Yes, it is all very unfortunate, but that is the world in which Kipchoge ran his new record. It is all a very jumbled up, mixed up world with very little in the way of universal conciliation.
Ask yourself, what would be the reaction if any other athlete ran such a time in such a fashion? When Ethiopia’s Almaz Ayana won the 2016 Women’s Olympic 10,000 in a smashing 29:A17.45 world record with similar ease, the doubters were out just as fast. And the women’s middle distance community is fraught with deep ethical and moral divisions centering on basic genetic definitions.

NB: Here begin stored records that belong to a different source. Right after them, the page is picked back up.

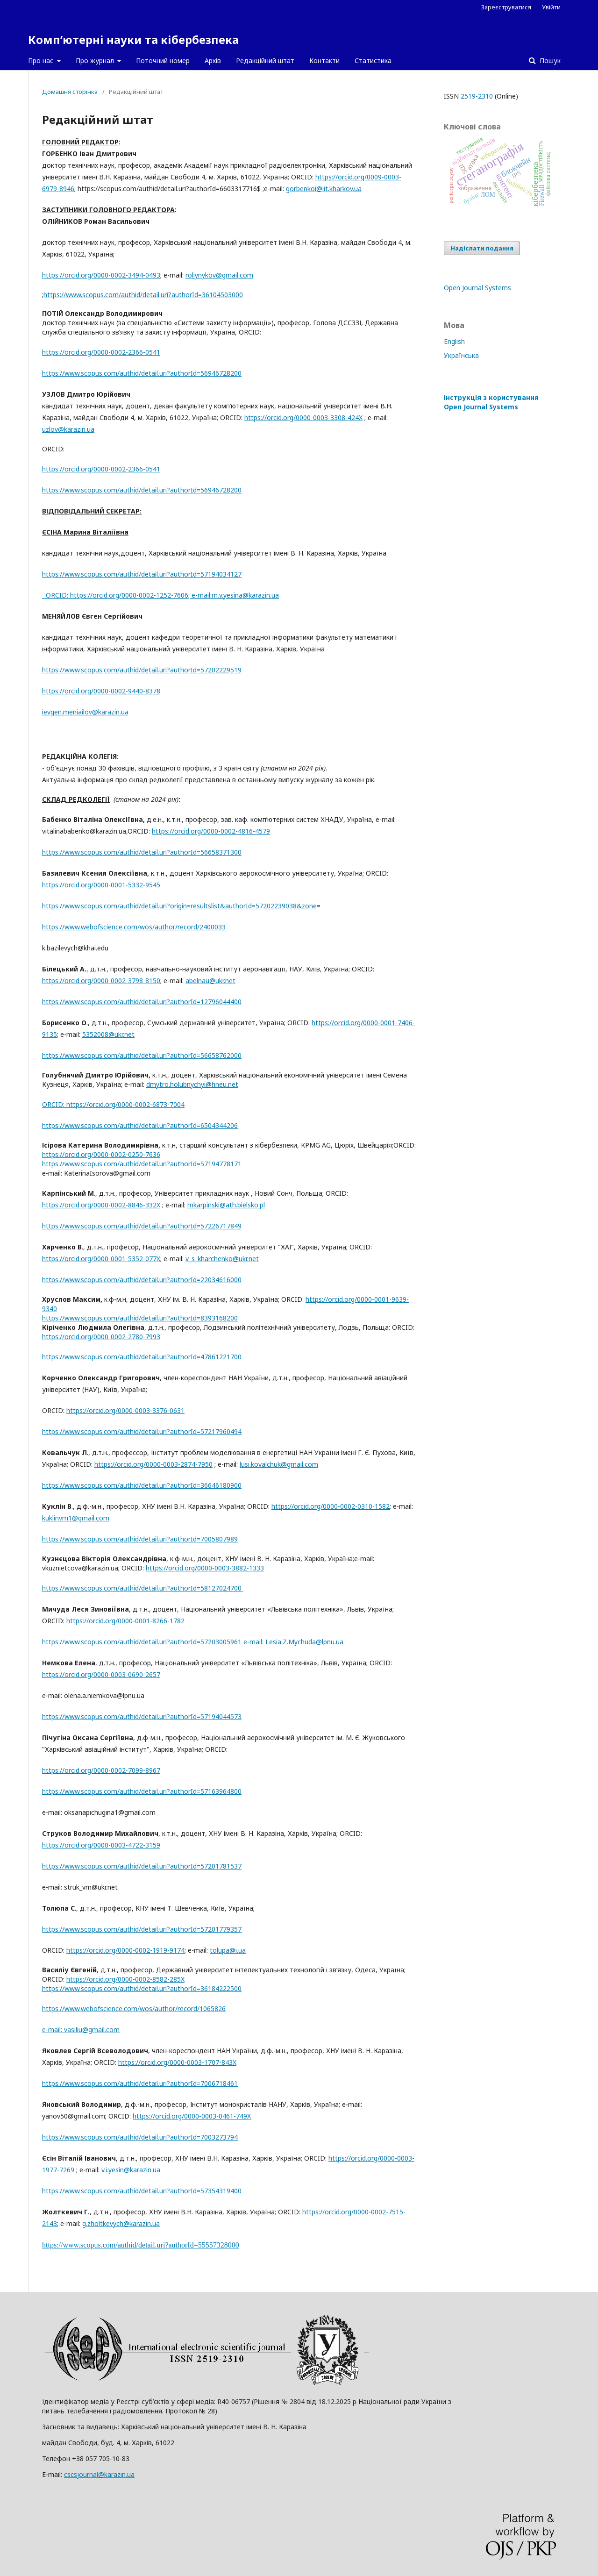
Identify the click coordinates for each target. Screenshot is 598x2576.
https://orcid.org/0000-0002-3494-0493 (101, 275)
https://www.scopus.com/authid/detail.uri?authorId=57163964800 (142, 1791)
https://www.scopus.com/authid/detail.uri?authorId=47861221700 (142, 1356)
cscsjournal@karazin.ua (99, 2474)
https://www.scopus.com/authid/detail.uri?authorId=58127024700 (142, 1588)
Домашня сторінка (70, 91)
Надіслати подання (481, 248)
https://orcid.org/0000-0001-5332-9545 (101, 884)
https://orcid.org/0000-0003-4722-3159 (101, 1845)
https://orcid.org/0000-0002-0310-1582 (330, 1506)
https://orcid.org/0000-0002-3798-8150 (101, 980)
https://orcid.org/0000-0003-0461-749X (192, 2116)
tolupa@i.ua (228, 1950)
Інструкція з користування (491, 402)
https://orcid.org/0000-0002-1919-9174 (125, 1950)
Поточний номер (163, 60)
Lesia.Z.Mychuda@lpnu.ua (304, 1641)
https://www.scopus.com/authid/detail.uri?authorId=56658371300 (142, 852)
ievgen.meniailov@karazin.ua (85, 711)
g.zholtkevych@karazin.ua (121, 2223)
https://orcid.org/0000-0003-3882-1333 (205, 1567)
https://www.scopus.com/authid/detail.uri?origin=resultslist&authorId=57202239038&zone (179, 905)
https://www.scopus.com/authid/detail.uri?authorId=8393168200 (140, 1317)
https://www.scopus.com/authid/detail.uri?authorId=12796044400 (142, 1001)
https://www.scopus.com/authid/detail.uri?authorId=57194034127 (142, 574)
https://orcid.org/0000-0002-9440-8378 (101, 690)
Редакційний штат (265, 60)
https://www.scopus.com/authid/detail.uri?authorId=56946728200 (142, 373)
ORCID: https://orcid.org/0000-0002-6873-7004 (113, 1104)
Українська (461, 355)
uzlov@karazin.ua (68, 429)
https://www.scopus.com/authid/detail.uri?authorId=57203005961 (153, 1641)
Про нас (41, 60)
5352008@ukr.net (108, 1034)
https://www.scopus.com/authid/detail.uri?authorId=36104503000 (143, 294)
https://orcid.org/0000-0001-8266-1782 (125, 1620)
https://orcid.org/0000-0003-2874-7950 (153, 1464)
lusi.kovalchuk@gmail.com (279, 1464)
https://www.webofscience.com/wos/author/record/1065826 (134, 2008)
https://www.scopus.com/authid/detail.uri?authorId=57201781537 (142, 1866)
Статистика (373, 60)
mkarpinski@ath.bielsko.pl (226, 1204)
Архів (213, 60)
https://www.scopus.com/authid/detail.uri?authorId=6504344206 (140, 1125)
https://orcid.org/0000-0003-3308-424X (303, 417)
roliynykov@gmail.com (219, 275)
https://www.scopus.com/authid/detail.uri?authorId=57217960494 (142, 1431)
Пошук (549, 60)
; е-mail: (200, 595)
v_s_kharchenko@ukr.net (222, 1258)
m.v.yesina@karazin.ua (245, 595)
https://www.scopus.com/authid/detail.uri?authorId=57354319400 (142, 2190)
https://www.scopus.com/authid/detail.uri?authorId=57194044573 (142, 1716)
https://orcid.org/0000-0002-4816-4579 (211, 831)
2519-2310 (477, 96)
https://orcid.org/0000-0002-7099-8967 (101, 1770)
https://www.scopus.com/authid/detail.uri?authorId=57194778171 (142, 1163)
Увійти (551, 7)
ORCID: (56, 595)
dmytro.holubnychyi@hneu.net (192, 1084)
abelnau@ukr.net (210, 980)
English (454, 341)
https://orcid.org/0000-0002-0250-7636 (101, 1154)
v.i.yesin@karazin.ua (130, 2169)
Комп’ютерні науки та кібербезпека (133, 39)
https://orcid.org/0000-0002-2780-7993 (101, 1336)
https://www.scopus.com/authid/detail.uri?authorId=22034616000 (142, 1279)
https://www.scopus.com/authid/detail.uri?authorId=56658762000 (142, 1055)
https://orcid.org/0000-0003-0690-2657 (101, 1674)
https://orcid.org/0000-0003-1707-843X (177, 2062)
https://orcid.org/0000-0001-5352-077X (101, 1258)
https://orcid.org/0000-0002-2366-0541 (101, 352)
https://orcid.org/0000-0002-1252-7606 (129, 595)
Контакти (324, 60)
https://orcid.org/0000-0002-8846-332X (101, 1204)
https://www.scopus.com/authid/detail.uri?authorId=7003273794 (140, 2137)
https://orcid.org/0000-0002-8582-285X (125, 1979)
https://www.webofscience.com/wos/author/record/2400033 (134, 926)
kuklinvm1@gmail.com (75, 1517)
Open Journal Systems (477, 287)
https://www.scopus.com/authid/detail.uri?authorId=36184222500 (142, 1988)
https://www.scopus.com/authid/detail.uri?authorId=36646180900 (142, 1485)
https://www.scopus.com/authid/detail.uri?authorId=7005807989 (140, 1538)
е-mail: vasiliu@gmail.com (81, 2029)
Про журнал (96, 60)
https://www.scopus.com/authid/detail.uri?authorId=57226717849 (142, 1225)
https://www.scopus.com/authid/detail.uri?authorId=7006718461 (140, 2083)
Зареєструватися (506, 7)
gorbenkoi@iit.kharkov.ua (324, 188)
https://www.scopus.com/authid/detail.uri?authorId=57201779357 (142, 1929)
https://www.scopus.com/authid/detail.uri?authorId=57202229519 (142, 669)
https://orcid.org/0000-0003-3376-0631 (125, 1410)
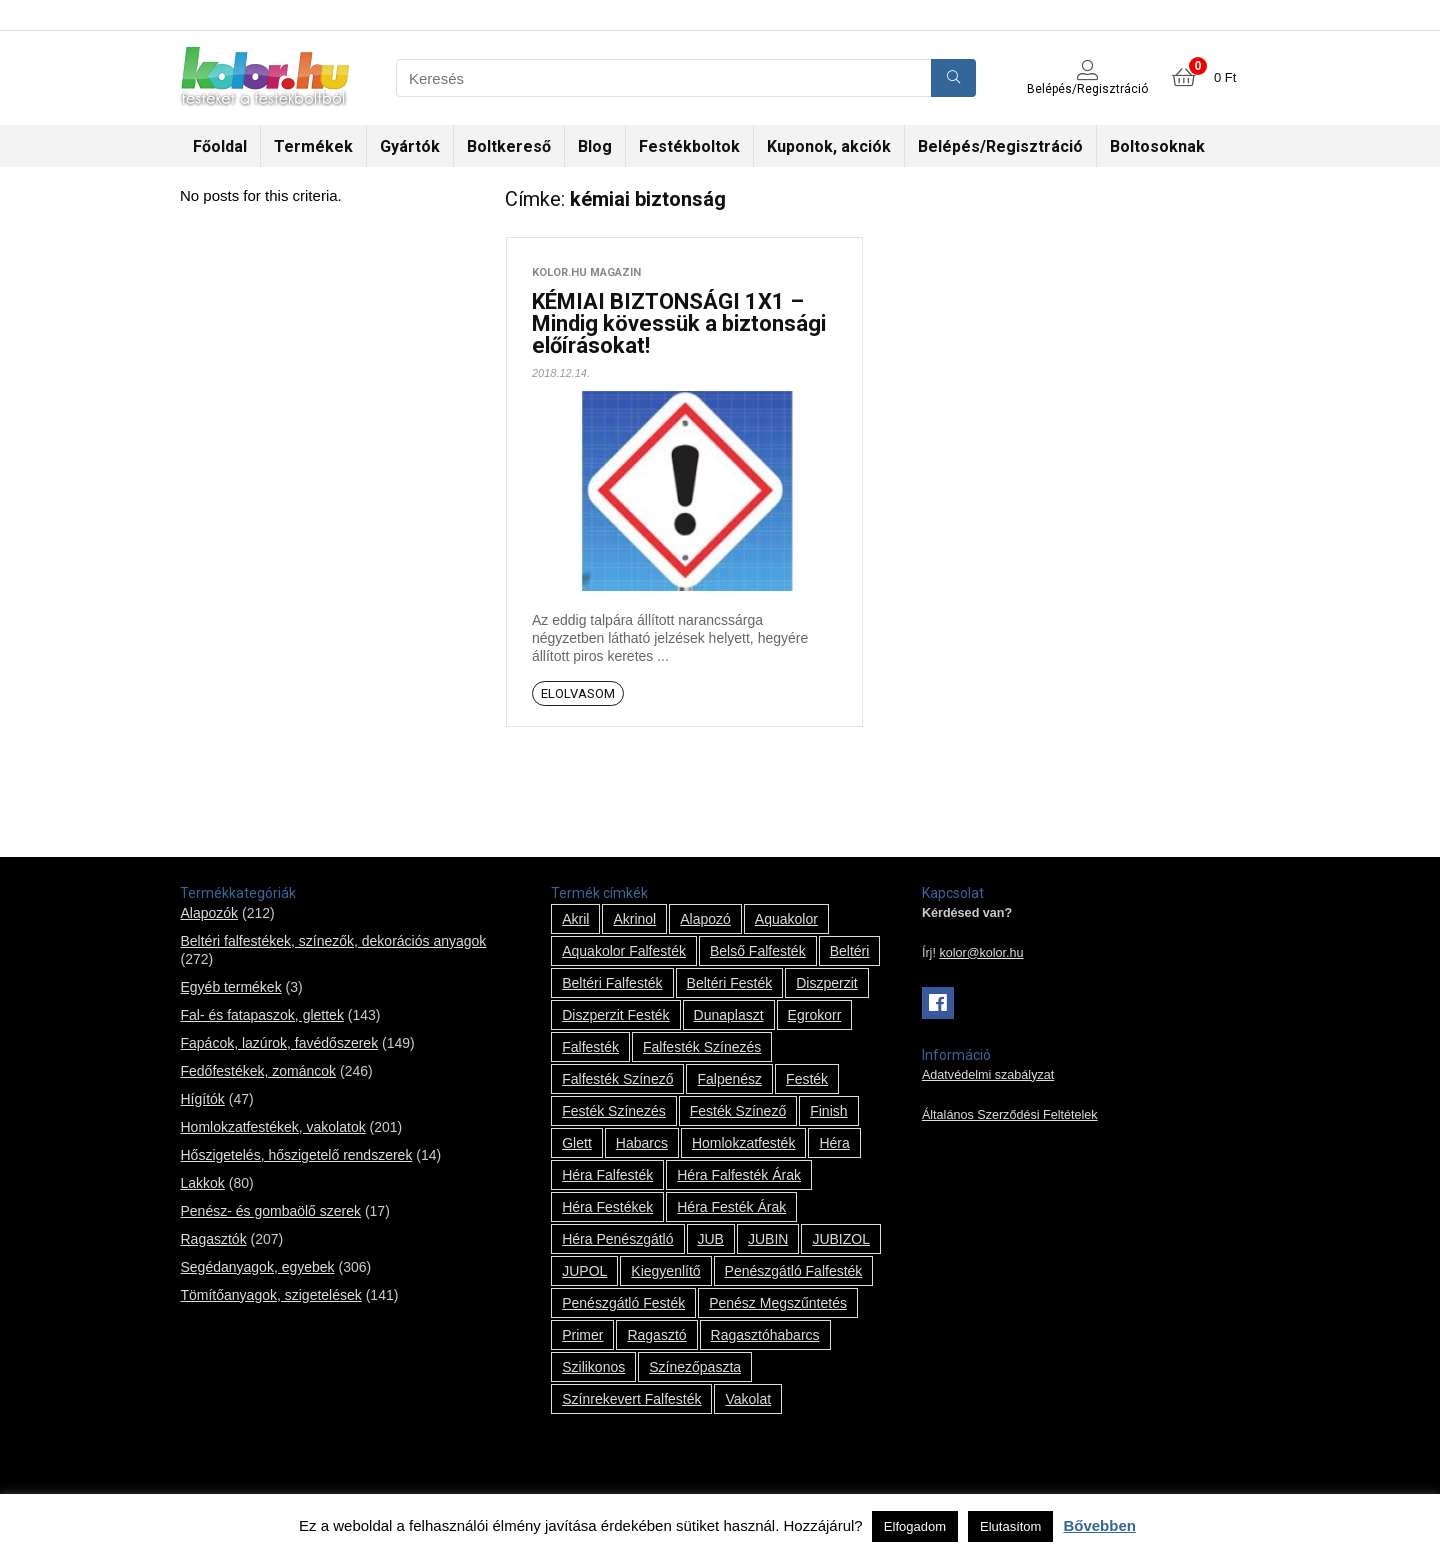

But what is any athlete to do, pull back because of the reaction people might have? What recourse do athletes have in such a toxic, post-truth environment? No matter how above reproach one may have been throughout his/her career, how do you argue or protest against innuendo and guilt by association?
No, today excellence itself is the victim of the sport’s inability or unwillingness to confront the cheats and short-cutters throughout the years. Doubt is what comes of institutional corruption, payoffs, and a win-at-all-costs philosophy. Look at the reaction to Russia’s recent reinstatement by WADA, and the IAAF’s negation of that reinstatement. Today, it’s damned if you do, damned if you don’t.
Is it fair to Eliud Kipchoge who has never been anything but the humble, gentleman athlete? It’s not fair to the sport, either, but, unfortunately, as with institutions far and wide, running’s own comportment has not been so honorable, its past pronouncements not so honest.
So for now, even when greatness is put on display, there is still a side-eye look given, a world-weary, open-palm shrug displayed, wondering if it’s all just a little too good to be true.
How’s that for a world we’ve created?